Entertainment, Music, Literature, & Culture
3 A.M. Magazine
Page 6
 


He couldn’t look up. I don’t think he wanted to look at me and cry, not right now, because I think he might have lost it if he gave in at that moment. He looked down and ground his teeth under a clenched jaw. He continued his story, telling me about what happened the only way he knew how.

“The edges of his face were all pushed in, and the top of his head and his brain and all, they were all over the blackboard where this math problem was.” Mike motioned with his hands like he was grabbing at the edges of a bowl, a hole dug in wet sand, or maybe the edges of his brother’s collapsed face plate.

“The math problem, it was seven divided by forty-nine. Answer’s lucky, answer’s seven.” Pause, silence. “What am I going to do?”

“I don’t know.” I thought for a minute. “I have no brother. Let’s talk. What’s your name?”

“I’m Mike.”

“Hey, you wanna play? I’m playing.” I asked timidly, “Do you like to pretend?”

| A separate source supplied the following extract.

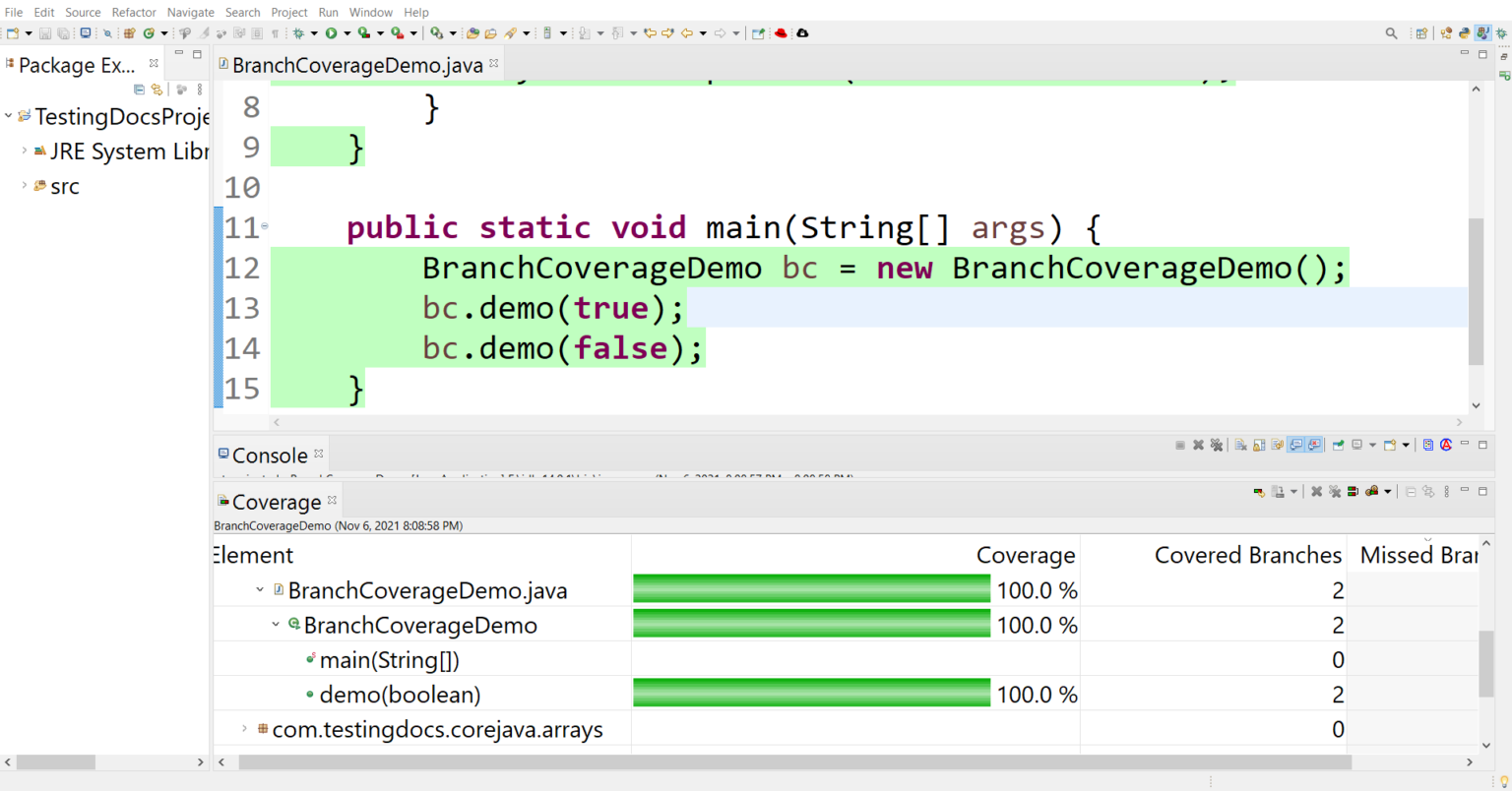Open the Refactor menu
The height and width of the screenshot is (791, 1512).
tap(134, 12)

The wild brown-haired boy nodded, and the nurse gradually loosened her hold on his arm. He sauntered over next to me, and together, we pretended for a while.

The rest of that, well, that’s history.

In my living room, Mike coughed and looked at me with those wet, brown, rabid puppy dog eyes and said again, “Heal,” his shoulders shrugging.

I shrugged back, unable to look up at him, staring at my rug. Tiny shimmers of electric light jumped across the carpet from the cathode ray tubes inside my t.v., making me feel like we were standing outside in the heat lightning before a summer storm. Mike just shook his head again, thinking about God only knew what.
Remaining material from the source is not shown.